◆ Problem requirements
Pictures must not appear in the copy. Reproduce exactly, and only, the lines from the one with "Task: Open the Search view icon" through the end of the data below.

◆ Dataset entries
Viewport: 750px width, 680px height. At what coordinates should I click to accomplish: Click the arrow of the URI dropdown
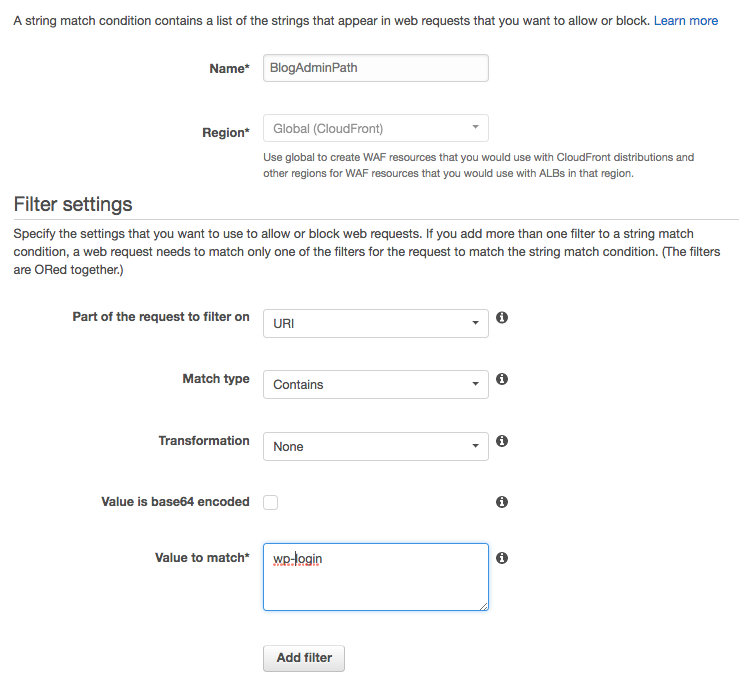(x=475, y=323)
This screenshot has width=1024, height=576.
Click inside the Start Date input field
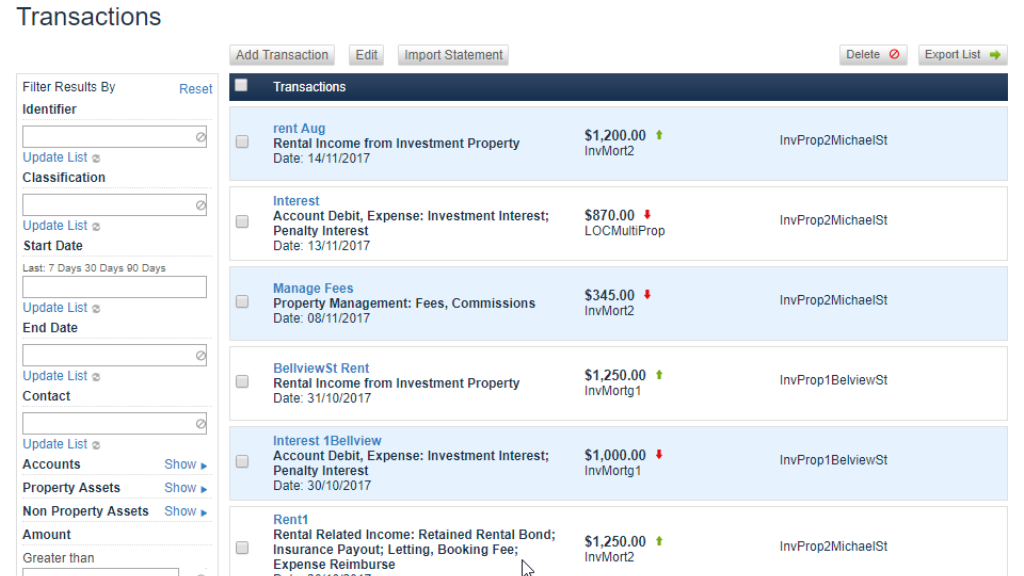(x=114, y=287)
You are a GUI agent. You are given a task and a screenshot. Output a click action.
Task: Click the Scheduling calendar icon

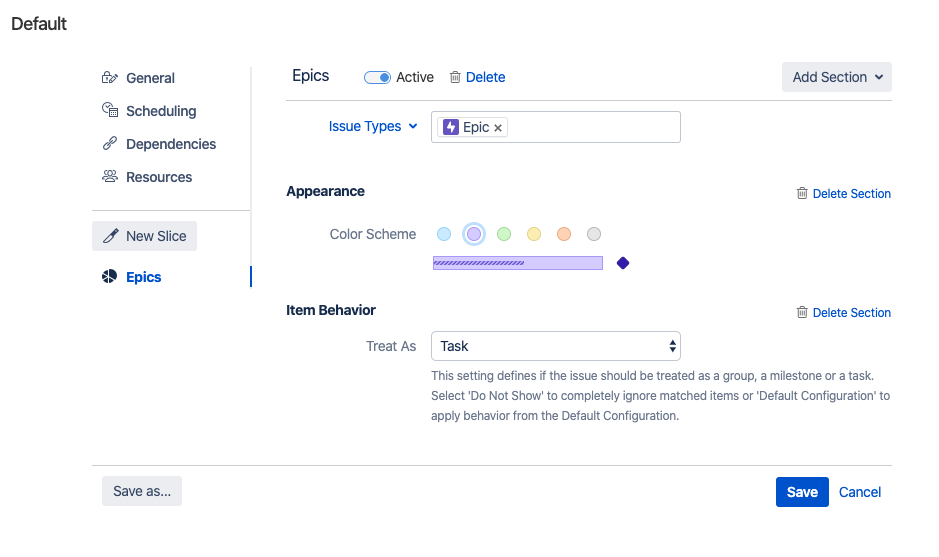[110, 111]
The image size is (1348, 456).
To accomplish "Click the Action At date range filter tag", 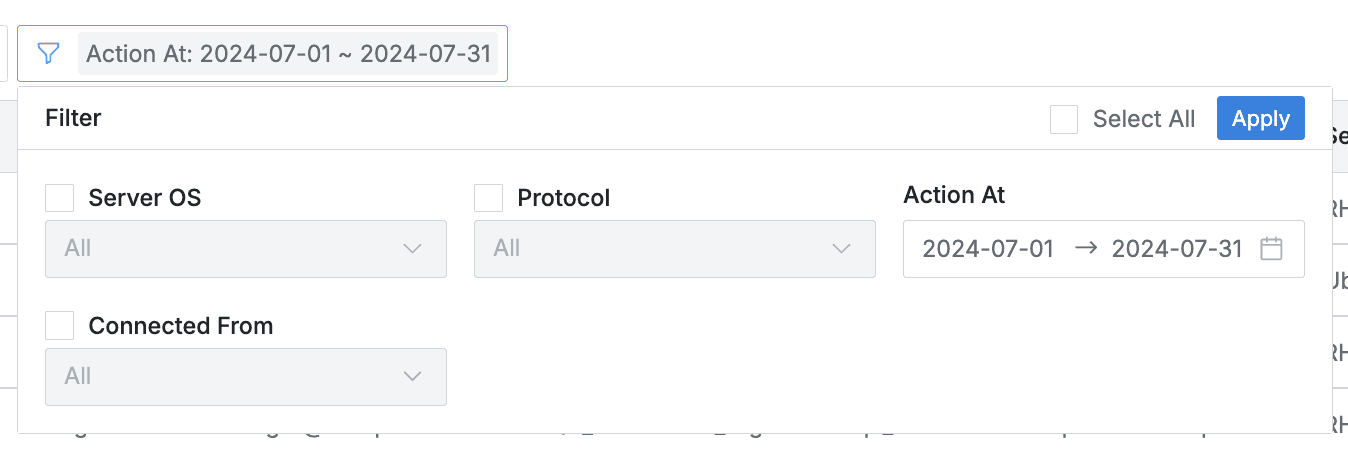I will [288, 53].
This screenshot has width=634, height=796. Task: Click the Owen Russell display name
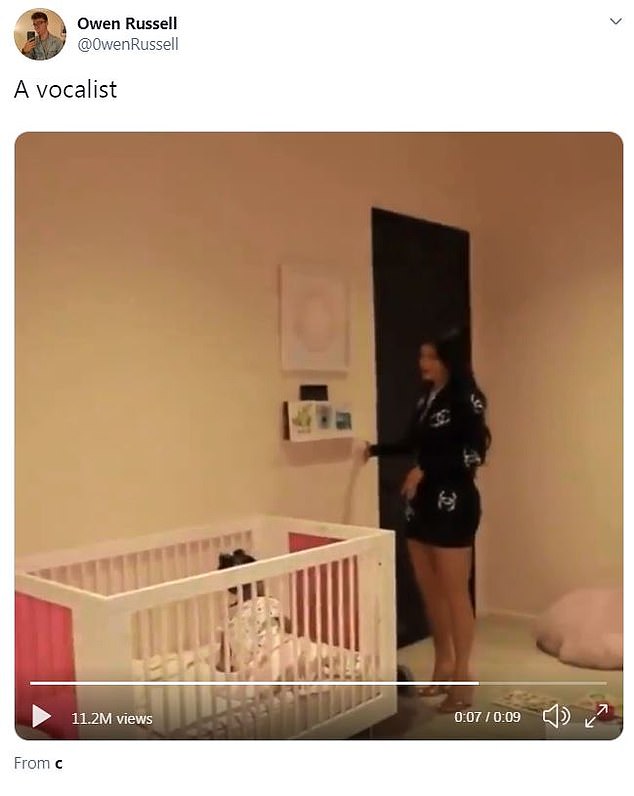127,23
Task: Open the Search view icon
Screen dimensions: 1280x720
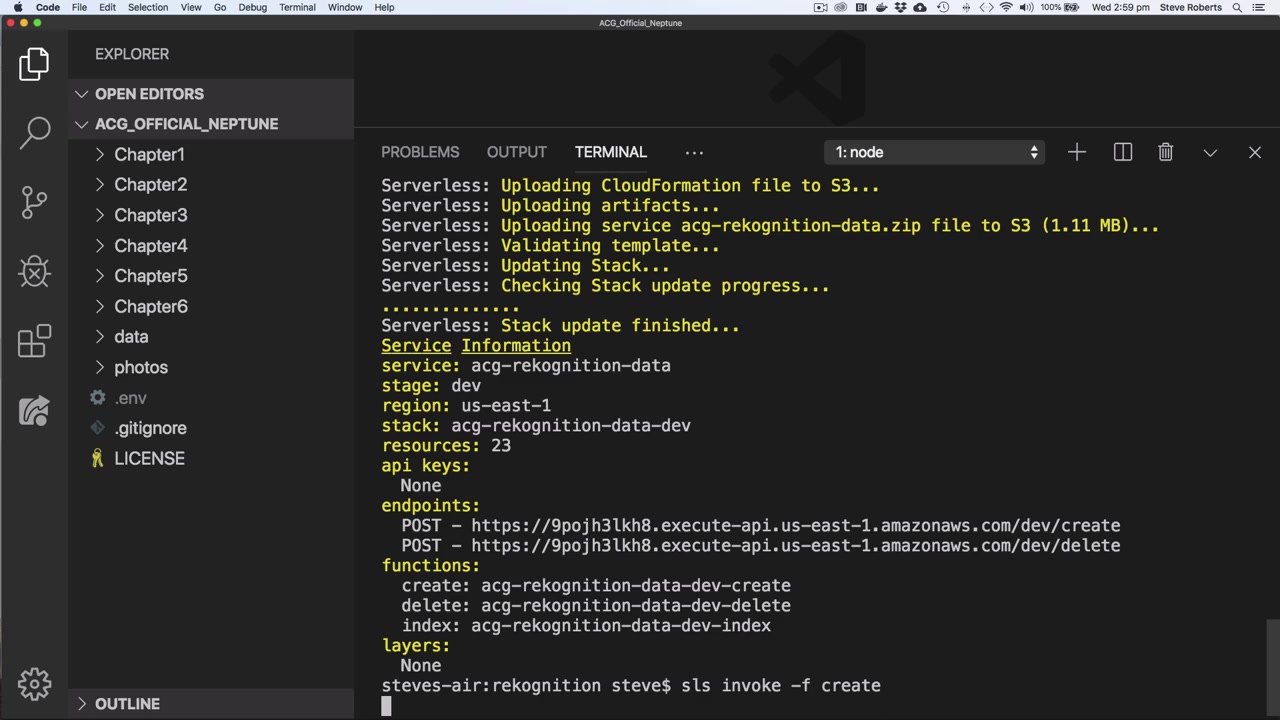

◆ Response to this exercise
Task: Open the Search view icon
Screen dimensions: 1280x720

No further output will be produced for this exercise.